*** Records to process ***
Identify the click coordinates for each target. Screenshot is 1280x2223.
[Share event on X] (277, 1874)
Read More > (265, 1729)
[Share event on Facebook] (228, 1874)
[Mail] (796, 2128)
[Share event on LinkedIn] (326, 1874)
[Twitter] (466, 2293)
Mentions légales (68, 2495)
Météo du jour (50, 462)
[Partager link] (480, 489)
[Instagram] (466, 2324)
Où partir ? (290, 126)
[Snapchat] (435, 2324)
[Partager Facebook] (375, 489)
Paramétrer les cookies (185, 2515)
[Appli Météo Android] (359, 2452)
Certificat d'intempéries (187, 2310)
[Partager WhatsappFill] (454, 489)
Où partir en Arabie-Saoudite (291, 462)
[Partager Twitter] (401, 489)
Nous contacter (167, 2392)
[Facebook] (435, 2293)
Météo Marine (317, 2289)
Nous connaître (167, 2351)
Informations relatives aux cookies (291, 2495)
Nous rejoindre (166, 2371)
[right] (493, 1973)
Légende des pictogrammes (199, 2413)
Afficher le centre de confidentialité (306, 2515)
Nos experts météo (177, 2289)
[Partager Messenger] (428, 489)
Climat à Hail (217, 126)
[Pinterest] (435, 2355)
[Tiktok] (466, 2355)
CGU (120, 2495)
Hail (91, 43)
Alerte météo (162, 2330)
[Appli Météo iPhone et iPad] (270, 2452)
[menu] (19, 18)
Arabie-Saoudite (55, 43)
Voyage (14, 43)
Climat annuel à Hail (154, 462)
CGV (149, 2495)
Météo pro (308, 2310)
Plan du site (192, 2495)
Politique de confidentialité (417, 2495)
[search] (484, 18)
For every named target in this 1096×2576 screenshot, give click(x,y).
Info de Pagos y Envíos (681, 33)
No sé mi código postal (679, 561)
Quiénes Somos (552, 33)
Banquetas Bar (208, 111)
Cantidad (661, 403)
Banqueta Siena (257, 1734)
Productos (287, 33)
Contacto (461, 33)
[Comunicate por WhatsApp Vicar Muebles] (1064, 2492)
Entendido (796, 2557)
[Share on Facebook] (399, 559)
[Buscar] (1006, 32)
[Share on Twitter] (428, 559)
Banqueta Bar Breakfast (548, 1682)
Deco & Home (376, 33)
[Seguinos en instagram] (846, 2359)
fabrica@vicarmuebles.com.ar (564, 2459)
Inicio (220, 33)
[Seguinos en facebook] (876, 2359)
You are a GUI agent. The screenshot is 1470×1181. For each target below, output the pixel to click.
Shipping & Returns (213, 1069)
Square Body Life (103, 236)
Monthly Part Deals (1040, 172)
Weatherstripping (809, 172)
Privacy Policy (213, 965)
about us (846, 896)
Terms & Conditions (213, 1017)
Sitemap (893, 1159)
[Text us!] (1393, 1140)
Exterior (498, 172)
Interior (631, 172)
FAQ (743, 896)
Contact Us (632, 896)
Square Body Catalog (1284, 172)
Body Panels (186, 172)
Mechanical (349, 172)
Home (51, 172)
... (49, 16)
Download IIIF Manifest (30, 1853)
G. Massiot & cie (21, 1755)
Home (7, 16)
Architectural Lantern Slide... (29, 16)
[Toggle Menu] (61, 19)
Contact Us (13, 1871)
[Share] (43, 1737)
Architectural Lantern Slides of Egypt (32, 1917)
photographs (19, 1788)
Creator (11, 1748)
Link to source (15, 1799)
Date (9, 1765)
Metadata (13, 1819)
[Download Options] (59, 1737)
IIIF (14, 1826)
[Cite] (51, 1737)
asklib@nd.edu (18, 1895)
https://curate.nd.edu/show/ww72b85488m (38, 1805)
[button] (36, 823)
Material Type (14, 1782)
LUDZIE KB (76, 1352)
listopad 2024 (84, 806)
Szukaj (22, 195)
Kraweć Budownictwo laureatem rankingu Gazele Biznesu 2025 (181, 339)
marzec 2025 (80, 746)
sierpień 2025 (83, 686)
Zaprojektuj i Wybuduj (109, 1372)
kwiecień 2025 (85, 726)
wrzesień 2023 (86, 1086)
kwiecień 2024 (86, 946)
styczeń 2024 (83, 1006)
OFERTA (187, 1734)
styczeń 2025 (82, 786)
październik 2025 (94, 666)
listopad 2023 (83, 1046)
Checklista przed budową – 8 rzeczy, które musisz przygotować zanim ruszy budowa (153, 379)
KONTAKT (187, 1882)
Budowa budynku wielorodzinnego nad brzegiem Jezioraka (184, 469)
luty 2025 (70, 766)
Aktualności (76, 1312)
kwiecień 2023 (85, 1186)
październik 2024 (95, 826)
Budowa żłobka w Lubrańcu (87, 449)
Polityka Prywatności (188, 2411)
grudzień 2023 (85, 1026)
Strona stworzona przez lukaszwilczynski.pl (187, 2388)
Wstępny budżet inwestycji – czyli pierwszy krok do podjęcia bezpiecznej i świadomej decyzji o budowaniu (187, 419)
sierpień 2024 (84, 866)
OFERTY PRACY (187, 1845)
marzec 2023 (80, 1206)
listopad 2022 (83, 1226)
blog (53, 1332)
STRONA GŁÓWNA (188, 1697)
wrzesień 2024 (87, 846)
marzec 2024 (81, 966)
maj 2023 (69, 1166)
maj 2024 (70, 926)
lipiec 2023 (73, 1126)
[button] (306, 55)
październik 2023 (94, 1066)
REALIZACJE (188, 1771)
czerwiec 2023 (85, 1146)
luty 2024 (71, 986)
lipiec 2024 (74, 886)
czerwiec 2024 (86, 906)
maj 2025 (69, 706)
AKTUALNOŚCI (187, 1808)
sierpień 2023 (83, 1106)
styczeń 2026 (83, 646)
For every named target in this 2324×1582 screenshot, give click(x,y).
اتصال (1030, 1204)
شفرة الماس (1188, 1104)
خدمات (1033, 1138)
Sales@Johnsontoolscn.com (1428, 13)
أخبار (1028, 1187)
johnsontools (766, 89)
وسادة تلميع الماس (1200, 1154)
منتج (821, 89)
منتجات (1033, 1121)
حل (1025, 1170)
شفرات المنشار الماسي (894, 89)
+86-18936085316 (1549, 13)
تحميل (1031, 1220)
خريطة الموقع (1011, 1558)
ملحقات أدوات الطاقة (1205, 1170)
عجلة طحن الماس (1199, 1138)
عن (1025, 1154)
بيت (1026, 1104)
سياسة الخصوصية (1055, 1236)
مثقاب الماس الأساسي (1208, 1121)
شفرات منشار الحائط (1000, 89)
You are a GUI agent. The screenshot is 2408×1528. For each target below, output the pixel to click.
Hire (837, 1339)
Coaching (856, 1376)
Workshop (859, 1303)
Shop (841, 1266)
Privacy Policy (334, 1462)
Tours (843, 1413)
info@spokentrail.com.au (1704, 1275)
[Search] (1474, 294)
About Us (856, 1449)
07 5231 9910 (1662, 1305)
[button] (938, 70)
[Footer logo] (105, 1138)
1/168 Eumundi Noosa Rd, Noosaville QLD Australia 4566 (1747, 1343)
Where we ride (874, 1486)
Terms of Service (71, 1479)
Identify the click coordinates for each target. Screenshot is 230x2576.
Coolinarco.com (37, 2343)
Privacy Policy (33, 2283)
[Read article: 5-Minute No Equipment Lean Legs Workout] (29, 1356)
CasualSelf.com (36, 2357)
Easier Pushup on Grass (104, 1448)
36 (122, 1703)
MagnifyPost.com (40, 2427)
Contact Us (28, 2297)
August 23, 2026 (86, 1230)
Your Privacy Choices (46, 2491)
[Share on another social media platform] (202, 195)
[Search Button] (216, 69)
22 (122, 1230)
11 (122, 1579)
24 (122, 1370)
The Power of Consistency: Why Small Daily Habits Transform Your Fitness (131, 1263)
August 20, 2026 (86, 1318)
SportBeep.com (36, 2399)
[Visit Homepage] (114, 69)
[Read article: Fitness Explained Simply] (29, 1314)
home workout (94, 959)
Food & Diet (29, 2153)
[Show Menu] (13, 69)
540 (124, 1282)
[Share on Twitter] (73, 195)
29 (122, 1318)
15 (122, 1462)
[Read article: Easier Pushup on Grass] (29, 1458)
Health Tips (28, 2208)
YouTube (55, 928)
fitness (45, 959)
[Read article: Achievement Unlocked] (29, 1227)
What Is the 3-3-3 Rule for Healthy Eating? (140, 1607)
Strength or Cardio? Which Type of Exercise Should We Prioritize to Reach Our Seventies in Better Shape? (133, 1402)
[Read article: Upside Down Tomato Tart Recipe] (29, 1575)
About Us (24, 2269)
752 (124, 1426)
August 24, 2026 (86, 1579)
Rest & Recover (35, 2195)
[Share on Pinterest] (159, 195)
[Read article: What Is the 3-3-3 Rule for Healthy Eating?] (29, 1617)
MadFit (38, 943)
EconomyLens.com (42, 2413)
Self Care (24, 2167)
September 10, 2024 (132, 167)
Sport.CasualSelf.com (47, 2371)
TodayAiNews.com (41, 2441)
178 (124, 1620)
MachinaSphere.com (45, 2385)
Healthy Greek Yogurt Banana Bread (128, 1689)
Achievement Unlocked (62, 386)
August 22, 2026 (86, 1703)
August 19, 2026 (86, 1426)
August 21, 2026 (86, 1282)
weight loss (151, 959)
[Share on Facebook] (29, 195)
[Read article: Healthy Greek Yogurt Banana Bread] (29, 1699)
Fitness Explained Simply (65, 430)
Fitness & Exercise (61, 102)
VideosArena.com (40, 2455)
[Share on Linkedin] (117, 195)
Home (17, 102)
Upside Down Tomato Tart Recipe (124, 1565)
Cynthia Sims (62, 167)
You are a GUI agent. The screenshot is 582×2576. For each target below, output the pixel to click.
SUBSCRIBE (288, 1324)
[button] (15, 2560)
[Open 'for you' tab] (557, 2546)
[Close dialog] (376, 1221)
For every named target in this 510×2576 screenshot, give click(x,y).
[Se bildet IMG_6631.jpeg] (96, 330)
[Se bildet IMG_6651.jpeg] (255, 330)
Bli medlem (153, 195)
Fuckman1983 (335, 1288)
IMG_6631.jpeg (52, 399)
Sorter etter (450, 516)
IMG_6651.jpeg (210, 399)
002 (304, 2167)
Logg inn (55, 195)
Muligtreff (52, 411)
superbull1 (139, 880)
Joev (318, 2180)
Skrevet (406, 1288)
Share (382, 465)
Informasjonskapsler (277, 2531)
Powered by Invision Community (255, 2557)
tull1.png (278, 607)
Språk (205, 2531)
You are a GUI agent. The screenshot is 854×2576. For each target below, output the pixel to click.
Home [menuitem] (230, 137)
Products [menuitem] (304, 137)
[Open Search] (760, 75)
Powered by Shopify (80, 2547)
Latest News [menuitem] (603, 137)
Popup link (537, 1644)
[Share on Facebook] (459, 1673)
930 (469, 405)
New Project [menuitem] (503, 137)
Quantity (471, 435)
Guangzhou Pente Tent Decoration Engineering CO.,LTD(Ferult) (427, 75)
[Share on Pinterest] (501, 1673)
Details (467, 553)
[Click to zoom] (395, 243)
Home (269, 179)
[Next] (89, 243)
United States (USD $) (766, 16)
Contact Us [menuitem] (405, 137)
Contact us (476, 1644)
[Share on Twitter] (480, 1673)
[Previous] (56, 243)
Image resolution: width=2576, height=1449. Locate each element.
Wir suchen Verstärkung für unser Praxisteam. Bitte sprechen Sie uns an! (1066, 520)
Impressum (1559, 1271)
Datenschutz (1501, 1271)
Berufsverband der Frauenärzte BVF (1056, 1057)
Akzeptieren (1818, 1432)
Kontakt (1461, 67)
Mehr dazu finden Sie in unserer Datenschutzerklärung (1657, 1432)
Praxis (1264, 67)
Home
***
## What is expected
Produce only the lines from the line containing "[Share on Linkedin] (117, 195)" through the line containing "tull1.png (278, 607)", inclusive of both, exactly as they stand in the entries above.

## Answer
[Share on Linkedin] (117, 195)
Home (17, 102)
Upside Down Tomato Tart Recipe (124, 1565)
Cynthia Sims (62, 167)
You are a GUI agent. The screenshot is 582×2576. For each target below, output the pixel to click.
SUBSCRIBE (288, 1324)
[button] (15, 2560)
[Open 'for you' tab] (557, 2546)
[Close dialog] (376, 1221)
For every named target in this 510×2576 screenshot, give click(x,y).
[Se bildet IMG_6631.jpeg] (96, 330)
[Se bildet IMG_6651.jpeg] (255, 330)
Bli medlem (153, 195)
Fuckman1983 (335, 1288)
IMG_6631.jpeg (52, 399)
Sorter etter (450, 516)
IMG_6651.jpeg (210, 399)
002 (304, 2167)
Logg inn (55, 195)
Muligtreff (52, 411)
superbull1 (139, 880)
Joev (318, 2180)
Skrevet (406, 1288)
Share (382, 465)
Informasjonskapsler (277, 2531)
Powered by Invision Community (255, 2557)
tull1.png (278, 607)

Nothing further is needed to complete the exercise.